### Alıntı Metin
☆ ☆ ☆ ☆ ☆

Sizin Partiniz’in (Your Party) kuruluş konferansı 29-30 Kasım tarihlerinde Liverpool’da düzenlendi. Konferans, eski İşçi Partisi lideri Jeremy Corbyn ve eski İşçi Partisi milletvekili Zarah Sultana tarafından duyurulduğundan bu yana partinin siyasi şansının olağanüstü bir düşüş yaşadığını gösterdi.
Bu bir kriz konferansıydı. Corbyn ile Sultana arasında, mali varlıkların ve üye listelerinin kontrolü üzerine odaklanan, aylarca süren sert ve ilkesiz hizip savaşları, işçiler ve gençler arasındaki coşku dalgasının çökmesine neden olmuştu. Konferansın arifesinde, başlangıçta destekçi olarak kaydolmuş 850.000 kişiden sadece 55.000’i kalmıştı.
Anketlerde Sizin Partiniz, Zack Polanski’nin Yeşil Partisi’nin gölgesinde kalıyor. Yeşil Parti’nin üye sayısı şu anda üç kat daha fazla ve gençlik kolunda 50.000’den fazla üye var. Birçok kişi tarafından Yeşil Parti Keir Starmer’ın nefret edilen İşçi Partisi hükümetine karşı daha iyi bir “sol” alternatif olarak görülüyor.
Katılımın iki ay önce 13.000, bir hafta önce ise 4.000 olacağı tahmin edilirken, Liverpool Arena ve Kongre Merkezi’ne 2.000’den az üye geldi. Konferansın canlı yayını sadece 1.700 izleyici çekti. Konferans öncesinde partinin adı ve bir dizi gözden geçirilmiş değişiklik hakkında başlayan çevrimiçi oylamada katılım 17.000’i hiç geçmedi.
Konferansta Corbyn ve —baş infazcı Karie Murphy önderliğindeki— başlıca destekçileri temel demokratik normları hiçe saydılar. Önce solcuları hedef alan bir cadı avı ve ihraçlarla başlayan bu süreç, akla gelebilecek her türlü bürokratik entrika ile devam etti.

☆ ☆ ☆ ☆ ☆

### Verilen Bilgiler
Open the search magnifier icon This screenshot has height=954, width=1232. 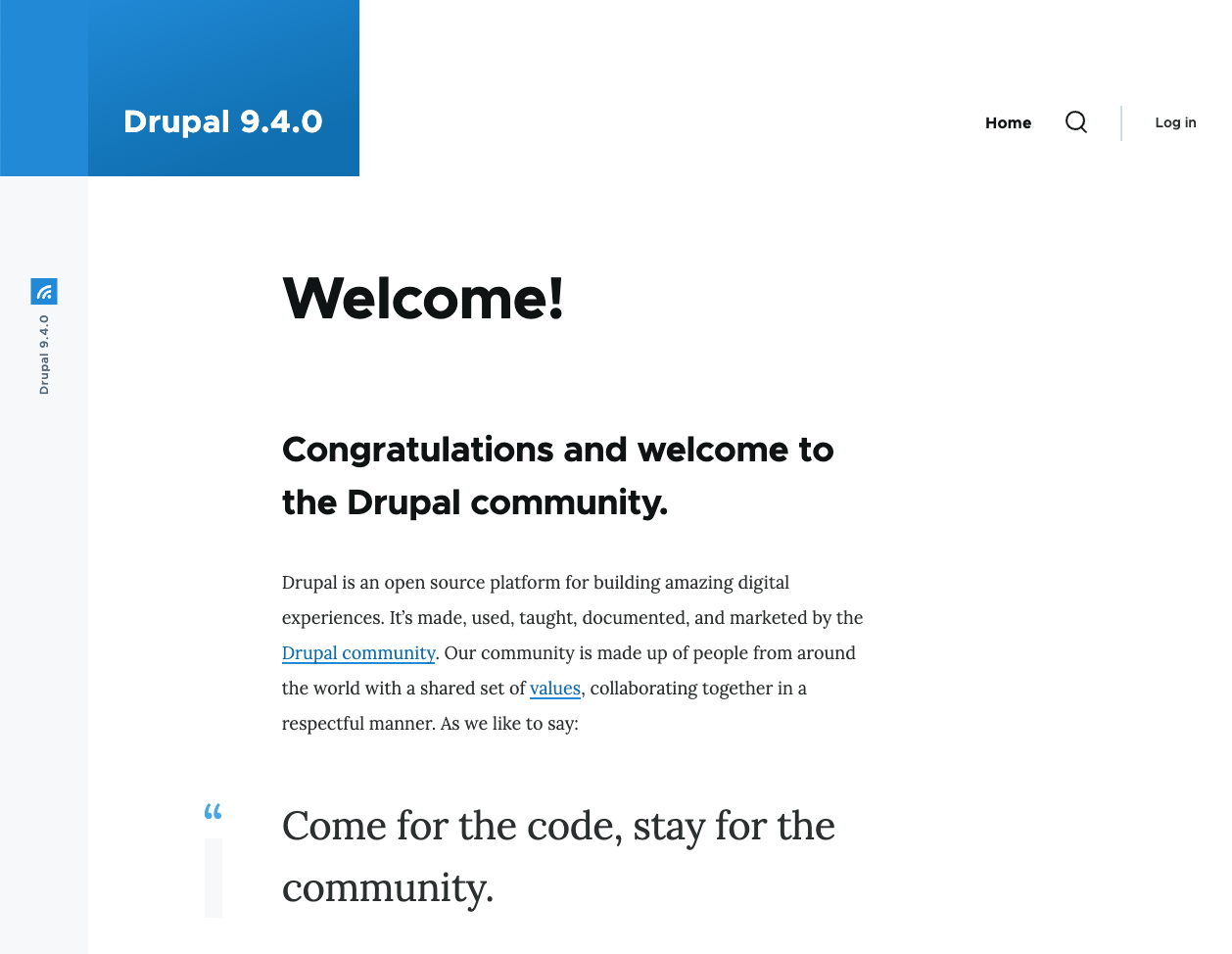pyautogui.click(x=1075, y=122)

☆ ☆ ☆ ☆ ☆

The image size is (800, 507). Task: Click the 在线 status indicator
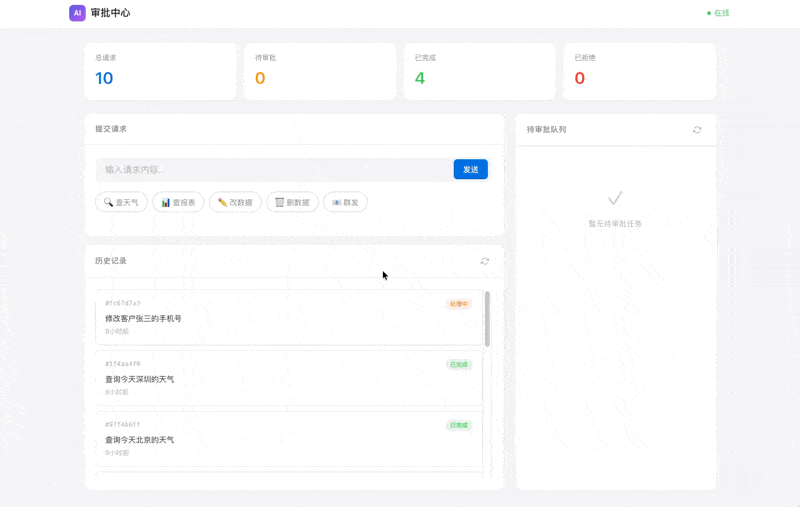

☆ ☆ ☆ ☆ ☆

### Görevler
1. Sizin Partiniz konferansıyla ilgili metne göre şu soruları yanıtlayın:
(a) Kuruluş konferansı hangi tarihlerde ve hangi şehirde düzenlendi?
(b) Konferansın arifesinde, başlangıçta destekçi olarak kaydolan 850.000 kişiden kaçı kalmıştı?
(c) Konferansın canlı yayını kaç izleyici çekti?
2. Sizin Partiniz konferansıyla ilgili metinde "Sizin Partiniz’in (Your" ifadesinden başlayıp "düşüş yaşadığını gösterdi." ifadesine kadar uzanan bölümün tamamını birebir aktarır mısınız?

### Çözümler
1.
(a) 29-30 Kasım tarihlerinde, Liverpool'da.
(b) 55.000 kişi.
(c) 1.700 izleyici.

2.
Sizin Partiniz’in (Your Party) kuruluş konferansı 29-30 Kasım tarihlerinde Liverpool’da düzenlendi. Konferans, eski İşçi Partisi lideri Jeremy Corbyn ve eski İşçi Partisi milletvekili Zarah Sultana tarafından duyurulduğundan bu yana partinin siyasi şansının olağanüstü bir düşüş yaşadığını gösterdi.